=== DATA TO PROCESS ===

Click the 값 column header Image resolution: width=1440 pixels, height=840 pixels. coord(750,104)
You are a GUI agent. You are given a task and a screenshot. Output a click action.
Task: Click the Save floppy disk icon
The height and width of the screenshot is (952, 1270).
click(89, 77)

===

(EXERCISE):
Nothing should be missing: every line above must be reproduced exactly.

(SOLUTION):
Click the 값 column header Image resolution: width=1440 pixels, height=840 pixels. coord(750,104)
You are a GUI agent. You are given a task and a screenshot. Output a click action.
Task: Click the Save floppy disk icon
The height and width of the screenshot is (952, 1270).
click(89, 77)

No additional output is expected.